[Task material]

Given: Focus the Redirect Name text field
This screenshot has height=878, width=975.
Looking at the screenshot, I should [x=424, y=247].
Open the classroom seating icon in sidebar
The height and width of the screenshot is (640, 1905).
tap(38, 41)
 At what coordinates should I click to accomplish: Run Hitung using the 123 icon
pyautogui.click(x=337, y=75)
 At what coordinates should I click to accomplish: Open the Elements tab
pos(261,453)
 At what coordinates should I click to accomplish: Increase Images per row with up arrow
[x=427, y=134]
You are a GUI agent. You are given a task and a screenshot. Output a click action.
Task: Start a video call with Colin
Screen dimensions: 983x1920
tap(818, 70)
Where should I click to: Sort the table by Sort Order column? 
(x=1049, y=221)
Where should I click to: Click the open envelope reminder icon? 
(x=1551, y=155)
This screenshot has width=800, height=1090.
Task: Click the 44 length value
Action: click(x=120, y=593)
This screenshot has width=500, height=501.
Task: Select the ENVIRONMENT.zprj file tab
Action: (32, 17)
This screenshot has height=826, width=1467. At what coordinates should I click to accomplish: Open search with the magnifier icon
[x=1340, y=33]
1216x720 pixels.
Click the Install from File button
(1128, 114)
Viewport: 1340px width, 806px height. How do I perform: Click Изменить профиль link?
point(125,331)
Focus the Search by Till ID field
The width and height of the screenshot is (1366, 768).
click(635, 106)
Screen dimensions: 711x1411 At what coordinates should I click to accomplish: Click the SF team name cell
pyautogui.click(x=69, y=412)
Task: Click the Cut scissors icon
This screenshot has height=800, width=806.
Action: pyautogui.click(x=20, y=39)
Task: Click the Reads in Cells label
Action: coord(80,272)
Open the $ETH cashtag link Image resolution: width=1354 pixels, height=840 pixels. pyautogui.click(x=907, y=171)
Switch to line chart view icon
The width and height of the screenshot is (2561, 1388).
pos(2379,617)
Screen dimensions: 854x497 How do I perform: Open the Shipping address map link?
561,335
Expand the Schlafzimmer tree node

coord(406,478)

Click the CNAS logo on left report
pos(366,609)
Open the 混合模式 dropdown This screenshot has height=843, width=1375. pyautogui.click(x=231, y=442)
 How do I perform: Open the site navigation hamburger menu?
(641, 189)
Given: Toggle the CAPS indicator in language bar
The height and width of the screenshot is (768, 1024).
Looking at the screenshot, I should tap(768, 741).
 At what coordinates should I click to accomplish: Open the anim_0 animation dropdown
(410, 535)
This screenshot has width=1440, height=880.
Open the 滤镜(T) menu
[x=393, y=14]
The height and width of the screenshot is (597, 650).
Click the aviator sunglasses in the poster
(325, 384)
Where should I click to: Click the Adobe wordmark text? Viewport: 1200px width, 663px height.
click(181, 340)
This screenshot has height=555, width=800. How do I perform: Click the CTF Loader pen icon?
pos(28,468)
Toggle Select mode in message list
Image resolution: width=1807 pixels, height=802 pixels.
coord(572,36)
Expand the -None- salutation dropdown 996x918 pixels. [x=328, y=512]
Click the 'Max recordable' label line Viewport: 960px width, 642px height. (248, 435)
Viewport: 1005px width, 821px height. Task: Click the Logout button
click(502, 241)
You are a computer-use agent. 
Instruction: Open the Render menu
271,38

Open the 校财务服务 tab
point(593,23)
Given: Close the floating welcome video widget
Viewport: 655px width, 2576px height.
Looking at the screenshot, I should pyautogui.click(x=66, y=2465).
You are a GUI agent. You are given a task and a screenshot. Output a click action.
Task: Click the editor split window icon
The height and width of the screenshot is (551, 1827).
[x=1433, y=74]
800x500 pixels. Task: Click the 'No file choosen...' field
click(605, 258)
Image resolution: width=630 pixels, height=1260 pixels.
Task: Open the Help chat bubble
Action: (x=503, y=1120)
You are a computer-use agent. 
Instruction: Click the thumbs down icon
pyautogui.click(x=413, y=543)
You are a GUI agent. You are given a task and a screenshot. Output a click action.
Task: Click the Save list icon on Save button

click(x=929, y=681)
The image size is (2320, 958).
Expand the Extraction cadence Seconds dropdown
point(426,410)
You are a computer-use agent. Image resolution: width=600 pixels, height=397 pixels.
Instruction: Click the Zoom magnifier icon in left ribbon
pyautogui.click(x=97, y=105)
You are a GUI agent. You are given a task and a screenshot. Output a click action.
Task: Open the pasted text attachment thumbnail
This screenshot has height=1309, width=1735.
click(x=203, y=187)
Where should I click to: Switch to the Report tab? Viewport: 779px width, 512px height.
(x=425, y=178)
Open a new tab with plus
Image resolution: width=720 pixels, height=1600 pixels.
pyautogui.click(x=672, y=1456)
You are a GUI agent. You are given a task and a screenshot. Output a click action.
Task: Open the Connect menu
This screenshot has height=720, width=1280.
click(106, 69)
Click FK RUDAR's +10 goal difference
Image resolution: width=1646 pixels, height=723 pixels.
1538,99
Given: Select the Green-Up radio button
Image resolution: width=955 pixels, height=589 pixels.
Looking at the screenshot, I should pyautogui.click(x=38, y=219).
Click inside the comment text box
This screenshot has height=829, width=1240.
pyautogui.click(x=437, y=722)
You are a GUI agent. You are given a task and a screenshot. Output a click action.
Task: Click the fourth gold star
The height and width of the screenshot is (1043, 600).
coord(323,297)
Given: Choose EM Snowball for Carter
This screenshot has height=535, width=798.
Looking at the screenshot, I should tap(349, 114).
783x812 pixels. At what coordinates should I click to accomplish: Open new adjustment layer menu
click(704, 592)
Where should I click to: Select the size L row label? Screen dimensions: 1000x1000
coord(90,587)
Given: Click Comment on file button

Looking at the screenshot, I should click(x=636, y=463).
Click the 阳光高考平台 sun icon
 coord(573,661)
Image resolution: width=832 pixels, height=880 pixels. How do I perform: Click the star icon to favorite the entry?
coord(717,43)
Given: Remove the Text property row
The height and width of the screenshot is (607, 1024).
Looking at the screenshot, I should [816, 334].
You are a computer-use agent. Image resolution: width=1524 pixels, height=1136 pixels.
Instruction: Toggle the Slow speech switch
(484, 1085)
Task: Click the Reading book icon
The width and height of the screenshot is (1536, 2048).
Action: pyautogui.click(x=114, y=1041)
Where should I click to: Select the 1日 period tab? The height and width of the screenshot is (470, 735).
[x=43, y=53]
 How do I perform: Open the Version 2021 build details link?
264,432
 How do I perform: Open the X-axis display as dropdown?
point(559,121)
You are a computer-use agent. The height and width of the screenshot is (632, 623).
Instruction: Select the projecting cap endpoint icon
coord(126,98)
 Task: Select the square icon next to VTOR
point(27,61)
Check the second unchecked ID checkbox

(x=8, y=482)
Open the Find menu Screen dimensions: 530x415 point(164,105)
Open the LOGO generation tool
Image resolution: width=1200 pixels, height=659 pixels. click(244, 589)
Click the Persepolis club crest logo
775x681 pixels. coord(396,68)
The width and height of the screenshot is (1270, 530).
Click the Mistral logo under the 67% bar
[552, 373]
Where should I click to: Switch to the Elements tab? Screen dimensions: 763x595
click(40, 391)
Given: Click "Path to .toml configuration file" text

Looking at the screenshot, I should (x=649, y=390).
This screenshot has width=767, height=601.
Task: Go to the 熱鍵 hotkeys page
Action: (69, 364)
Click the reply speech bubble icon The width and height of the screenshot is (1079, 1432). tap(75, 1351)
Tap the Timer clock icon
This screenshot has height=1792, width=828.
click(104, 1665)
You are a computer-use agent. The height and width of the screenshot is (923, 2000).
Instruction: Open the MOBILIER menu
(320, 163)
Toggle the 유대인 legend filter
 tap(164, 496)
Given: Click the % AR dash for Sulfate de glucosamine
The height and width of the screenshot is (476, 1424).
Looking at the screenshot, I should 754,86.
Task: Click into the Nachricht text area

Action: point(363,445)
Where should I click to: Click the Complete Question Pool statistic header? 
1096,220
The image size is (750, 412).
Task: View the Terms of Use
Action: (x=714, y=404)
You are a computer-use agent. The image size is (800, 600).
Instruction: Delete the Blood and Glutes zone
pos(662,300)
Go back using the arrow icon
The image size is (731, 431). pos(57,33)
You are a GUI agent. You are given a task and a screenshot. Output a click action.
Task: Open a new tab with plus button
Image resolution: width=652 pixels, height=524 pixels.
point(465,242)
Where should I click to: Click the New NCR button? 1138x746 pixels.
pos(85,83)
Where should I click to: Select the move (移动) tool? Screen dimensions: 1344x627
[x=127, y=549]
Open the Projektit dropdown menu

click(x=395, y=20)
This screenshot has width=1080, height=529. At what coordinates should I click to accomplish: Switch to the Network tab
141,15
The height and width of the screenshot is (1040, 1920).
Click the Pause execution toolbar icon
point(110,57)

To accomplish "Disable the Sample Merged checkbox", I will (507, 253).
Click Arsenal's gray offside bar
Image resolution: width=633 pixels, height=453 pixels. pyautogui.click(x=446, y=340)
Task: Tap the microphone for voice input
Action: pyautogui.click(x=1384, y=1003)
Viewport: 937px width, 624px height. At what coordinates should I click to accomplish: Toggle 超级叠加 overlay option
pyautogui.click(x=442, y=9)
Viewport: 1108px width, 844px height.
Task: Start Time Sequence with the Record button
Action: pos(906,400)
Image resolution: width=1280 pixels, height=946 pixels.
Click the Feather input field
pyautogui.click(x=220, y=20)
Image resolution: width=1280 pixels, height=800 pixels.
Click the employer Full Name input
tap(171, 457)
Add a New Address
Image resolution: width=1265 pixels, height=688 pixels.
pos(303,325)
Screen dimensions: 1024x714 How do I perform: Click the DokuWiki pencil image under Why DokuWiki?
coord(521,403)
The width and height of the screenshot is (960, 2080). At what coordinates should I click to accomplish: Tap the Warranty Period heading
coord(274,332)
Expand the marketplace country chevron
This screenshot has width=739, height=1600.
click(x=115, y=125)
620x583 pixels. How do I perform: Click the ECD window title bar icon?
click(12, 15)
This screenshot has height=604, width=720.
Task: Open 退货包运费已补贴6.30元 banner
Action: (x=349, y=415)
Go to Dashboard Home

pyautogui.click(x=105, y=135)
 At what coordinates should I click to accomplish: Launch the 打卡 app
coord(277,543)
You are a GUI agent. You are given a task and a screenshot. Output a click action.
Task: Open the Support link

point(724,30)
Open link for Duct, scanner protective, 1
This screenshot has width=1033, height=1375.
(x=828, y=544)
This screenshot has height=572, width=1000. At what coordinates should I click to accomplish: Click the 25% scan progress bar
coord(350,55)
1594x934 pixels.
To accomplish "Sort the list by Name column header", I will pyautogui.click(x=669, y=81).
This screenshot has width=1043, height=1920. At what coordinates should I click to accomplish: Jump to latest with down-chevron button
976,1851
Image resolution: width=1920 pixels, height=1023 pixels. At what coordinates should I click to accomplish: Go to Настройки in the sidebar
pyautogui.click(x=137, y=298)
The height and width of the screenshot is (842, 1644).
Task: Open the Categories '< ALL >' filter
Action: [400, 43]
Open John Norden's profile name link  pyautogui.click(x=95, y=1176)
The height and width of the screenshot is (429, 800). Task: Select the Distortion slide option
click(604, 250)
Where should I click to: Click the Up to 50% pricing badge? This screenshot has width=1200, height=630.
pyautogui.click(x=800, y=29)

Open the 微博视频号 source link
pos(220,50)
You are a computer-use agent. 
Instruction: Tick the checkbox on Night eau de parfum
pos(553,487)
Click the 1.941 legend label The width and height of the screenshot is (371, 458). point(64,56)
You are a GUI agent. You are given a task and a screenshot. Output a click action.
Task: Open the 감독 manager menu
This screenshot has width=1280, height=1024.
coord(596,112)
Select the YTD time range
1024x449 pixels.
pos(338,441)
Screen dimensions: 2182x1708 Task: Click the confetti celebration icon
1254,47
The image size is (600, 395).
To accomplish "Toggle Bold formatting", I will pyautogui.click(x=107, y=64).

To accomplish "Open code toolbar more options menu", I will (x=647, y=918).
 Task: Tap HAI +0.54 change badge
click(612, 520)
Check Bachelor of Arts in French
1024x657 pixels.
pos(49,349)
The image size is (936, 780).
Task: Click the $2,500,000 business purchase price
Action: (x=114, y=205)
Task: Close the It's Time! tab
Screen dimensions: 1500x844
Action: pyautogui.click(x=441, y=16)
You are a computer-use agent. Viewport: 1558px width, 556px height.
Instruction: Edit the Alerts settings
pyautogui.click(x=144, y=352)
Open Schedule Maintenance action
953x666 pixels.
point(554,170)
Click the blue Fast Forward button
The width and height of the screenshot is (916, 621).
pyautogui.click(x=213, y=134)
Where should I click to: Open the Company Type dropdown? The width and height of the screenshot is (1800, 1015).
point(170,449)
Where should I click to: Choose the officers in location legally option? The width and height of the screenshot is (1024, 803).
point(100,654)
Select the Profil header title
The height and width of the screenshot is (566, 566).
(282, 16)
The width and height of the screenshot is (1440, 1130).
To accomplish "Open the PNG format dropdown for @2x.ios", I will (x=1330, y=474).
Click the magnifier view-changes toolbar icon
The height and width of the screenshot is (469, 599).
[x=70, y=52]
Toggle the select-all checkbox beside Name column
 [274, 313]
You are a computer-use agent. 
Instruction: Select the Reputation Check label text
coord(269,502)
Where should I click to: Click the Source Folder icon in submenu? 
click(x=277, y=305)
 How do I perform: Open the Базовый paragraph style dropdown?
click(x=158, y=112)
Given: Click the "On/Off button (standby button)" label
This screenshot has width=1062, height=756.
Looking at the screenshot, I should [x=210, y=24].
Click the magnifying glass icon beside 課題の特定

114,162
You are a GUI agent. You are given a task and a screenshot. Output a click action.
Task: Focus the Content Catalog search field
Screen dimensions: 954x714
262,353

[/Task material]

For the string "Close", go line by line through the material and copy every line that has it.

● **Solution below**:
Given: Close the floating welcome video widget
Task: Close the It's Time! tab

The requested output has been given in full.